# Required work
In the essay on the year 2004 below, what magnitude does the text give for the earthquake that struck the day after Christmas?

# Text to read
=======

#83: They came from 2004
Panic! at the Disco; Portugal. The Man; Get Cape. Wear Cape. Fly; Test Icicles; Clap Your Hands Say Yeah; A Place to Bury Strangers; Gay for Johnny Depp
The year is 2004.
And, to continue the 2003 theme, things still suck. There are horrendous terror attacks in Spain and Russia, and still-intense post-9/11 paranoia in the U.S. The day after Christmas, a 9.3 earthquake—Earth’s most powerful in 40 years—triggers a tsunami that kills an astonishing 200,000 people. Over in Iraq, the Bush administration continues fucking things up, as a bunch of photos from Abu Ghraib show. Season one of The Apprentice comes out, elevating Donald Trump from has-been to primetime TV star (and directly setting the stage for 2016). Paris Hilton is everywhere. A site called thefacebook.com launches. A fantastically terrible idea for a nipple climax to the Super Bowl Halftime Show derails Janet Jackson’s career (but not Justin Timberlake’s). The seemingly worst president ever wins re-election.

=======

# Dataset section
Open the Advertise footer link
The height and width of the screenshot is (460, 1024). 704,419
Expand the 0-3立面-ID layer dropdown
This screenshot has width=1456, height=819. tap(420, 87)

=======

# Full response
9.3